The problem: Print exactly what the entries say, line by line, from the first line down to the one with "Expand hidden system tray icons chevron", inclusive.
***** The records *****
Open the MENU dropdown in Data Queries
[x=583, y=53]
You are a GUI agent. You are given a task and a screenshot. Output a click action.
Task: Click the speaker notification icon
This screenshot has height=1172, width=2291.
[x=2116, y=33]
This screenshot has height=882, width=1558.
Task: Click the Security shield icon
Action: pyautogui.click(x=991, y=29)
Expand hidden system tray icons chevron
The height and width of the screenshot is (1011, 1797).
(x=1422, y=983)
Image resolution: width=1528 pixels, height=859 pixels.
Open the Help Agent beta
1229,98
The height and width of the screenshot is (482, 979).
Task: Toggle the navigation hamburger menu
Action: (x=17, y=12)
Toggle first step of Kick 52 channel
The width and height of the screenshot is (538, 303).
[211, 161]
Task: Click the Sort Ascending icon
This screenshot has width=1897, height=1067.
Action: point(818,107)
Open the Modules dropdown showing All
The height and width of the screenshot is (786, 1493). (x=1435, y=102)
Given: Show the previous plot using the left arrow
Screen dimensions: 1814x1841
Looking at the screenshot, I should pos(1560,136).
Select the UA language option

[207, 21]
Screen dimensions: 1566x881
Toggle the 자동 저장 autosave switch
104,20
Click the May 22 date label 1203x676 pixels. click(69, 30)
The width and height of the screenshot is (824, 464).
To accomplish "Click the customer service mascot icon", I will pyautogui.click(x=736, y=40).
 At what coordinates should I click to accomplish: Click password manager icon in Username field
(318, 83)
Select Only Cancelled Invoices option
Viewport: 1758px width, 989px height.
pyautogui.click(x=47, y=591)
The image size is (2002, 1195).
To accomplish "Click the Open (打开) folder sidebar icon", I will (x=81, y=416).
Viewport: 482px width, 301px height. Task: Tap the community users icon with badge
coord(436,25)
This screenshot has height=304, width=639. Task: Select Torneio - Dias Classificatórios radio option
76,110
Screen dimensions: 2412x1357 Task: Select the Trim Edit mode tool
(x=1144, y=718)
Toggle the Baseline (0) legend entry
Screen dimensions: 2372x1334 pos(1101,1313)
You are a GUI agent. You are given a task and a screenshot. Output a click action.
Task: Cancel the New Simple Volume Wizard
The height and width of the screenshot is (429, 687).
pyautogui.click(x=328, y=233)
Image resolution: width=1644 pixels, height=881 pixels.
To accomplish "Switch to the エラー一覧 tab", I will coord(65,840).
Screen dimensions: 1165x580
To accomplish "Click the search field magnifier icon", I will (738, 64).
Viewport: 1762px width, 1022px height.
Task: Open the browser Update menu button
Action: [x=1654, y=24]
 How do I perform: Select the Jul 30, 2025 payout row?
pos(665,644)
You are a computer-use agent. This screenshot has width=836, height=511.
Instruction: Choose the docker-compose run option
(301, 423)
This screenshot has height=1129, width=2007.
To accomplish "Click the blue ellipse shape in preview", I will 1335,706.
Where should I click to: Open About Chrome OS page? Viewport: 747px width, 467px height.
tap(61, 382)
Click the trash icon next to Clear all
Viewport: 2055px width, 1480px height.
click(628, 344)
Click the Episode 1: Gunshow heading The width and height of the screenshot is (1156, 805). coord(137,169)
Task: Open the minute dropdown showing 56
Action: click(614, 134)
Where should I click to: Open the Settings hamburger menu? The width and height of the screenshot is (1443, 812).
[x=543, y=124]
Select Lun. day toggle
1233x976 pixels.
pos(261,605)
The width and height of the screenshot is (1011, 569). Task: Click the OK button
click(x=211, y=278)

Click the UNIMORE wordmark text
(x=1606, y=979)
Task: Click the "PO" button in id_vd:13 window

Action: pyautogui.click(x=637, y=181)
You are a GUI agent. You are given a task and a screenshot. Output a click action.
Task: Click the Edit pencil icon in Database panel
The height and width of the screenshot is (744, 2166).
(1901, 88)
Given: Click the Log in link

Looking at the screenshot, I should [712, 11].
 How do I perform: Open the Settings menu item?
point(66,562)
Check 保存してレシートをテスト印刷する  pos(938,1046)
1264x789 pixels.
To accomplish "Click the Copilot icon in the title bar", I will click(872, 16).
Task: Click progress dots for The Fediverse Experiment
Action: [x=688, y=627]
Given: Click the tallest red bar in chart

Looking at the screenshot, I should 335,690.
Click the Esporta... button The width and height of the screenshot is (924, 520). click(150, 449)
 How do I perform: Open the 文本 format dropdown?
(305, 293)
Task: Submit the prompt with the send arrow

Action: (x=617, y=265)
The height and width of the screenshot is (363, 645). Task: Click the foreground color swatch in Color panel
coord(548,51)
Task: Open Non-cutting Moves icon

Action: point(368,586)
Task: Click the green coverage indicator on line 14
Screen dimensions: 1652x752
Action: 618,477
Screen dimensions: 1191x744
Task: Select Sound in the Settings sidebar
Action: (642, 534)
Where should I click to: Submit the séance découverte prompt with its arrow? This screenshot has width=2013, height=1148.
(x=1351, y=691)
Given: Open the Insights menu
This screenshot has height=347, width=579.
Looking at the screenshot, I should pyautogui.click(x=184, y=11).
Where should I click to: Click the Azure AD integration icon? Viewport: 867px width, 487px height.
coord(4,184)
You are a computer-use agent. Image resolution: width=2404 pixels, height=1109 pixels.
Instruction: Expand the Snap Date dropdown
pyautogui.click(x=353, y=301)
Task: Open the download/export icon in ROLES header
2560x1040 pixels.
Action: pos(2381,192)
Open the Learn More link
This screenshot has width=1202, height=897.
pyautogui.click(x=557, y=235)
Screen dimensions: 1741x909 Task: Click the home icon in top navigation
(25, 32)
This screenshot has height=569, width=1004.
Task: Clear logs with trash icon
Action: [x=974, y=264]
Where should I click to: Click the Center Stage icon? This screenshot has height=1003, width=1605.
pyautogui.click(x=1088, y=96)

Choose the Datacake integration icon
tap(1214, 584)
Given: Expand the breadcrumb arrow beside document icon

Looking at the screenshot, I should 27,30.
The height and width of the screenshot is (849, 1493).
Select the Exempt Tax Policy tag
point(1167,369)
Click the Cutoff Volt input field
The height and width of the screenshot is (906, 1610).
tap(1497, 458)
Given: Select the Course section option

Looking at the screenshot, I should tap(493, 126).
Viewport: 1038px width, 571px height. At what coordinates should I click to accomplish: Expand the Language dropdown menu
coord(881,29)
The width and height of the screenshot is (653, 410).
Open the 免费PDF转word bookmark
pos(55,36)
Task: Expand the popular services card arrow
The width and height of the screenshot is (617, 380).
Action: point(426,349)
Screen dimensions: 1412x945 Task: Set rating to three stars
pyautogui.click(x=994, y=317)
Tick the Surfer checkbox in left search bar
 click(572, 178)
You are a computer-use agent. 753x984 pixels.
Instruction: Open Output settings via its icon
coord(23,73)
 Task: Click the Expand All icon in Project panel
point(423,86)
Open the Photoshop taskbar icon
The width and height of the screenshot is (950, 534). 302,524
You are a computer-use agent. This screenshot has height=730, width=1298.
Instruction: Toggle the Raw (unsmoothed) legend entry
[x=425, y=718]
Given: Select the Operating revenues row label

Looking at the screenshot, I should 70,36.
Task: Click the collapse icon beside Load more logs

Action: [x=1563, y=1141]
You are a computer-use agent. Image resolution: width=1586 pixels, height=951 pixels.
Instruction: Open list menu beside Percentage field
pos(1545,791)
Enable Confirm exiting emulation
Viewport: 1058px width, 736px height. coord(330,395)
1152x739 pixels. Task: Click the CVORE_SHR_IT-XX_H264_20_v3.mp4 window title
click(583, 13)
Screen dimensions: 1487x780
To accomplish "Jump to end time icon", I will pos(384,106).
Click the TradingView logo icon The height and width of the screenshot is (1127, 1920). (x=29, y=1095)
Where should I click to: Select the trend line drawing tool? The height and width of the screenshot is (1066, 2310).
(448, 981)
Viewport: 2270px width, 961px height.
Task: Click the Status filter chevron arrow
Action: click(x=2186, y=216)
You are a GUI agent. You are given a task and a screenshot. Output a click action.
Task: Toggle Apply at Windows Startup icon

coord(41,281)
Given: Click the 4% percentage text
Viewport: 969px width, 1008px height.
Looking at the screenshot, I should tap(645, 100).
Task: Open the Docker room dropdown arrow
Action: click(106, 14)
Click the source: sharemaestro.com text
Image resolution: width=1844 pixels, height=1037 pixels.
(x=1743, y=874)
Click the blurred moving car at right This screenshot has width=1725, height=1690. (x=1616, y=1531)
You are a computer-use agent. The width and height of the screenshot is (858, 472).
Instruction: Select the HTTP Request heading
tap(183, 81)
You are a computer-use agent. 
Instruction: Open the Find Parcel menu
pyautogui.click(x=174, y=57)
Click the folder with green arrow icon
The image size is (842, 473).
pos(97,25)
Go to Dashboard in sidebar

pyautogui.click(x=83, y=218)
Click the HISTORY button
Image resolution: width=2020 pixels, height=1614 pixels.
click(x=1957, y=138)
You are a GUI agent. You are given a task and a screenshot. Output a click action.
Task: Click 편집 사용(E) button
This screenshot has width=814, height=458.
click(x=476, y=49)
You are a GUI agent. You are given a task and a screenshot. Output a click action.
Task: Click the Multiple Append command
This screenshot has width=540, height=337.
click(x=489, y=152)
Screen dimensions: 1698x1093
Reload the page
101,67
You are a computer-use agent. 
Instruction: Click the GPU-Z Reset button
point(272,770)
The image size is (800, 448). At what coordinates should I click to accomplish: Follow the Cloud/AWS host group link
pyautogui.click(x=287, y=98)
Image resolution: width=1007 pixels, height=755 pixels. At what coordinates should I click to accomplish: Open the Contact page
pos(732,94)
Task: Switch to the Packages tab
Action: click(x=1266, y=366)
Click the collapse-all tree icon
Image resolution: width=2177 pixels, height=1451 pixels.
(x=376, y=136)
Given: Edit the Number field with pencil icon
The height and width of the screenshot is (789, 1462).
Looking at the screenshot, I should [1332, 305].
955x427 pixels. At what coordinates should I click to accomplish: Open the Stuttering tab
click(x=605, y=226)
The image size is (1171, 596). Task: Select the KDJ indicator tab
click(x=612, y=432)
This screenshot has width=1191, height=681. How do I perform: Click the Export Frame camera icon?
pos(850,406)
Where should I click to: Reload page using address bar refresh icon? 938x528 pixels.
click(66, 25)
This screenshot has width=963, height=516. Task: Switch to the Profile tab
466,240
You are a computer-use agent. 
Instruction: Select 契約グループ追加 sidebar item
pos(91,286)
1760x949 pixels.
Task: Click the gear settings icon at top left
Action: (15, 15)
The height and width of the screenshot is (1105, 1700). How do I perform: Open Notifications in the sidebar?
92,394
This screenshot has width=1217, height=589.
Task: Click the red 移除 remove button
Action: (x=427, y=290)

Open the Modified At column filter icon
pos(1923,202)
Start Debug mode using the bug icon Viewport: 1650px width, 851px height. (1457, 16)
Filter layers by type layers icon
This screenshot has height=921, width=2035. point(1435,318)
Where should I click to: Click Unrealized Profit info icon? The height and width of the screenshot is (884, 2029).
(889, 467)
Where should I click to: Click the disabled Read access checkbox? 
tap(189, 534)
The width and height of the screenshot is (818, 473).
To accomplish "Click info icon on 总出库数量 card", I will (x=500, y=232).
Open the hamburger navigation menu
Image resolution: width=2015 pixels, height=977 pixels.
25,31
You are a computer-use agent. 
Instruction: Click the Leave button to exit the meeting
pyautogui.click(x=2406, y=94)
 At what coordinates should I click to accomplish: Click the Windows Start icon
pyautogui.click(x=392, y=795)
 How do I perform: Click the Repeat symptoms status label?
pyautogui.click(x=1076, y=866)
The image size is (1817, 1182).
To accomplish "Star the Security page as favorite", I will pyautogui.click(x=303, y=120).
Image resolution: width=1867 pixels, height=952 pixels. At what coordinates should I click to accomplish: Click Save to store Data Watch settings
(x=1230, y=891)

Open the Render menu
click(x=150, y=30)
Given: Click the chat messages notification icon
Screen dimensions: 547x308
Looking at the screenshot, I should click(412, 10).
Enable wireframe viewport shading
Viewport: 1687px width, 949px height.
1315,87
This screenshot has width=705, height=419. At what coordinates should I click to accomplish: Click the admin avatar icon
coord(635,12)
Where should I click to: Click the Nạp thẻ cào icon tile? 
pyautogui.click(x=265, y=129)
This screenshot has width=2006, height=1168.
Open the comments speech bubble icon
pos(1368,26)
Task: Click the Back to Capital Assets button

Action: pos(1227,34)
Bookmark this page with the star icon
*****
Problem solution:
Open the MENU dropdown in Data Queries
[x=583, y=53]
You are a GUI agent. You are given a task and a screenshot. Output a click action.
Task: Click the speaker notification icon
This screenshot has height=1172, width=2291.
[x=2116, y=33]
This screenshot has height=882, width=1558.
Task: Click the Security shield icon
Action: pyautogui.click(x=991, y=29)
Expand hidden system tray icons chevron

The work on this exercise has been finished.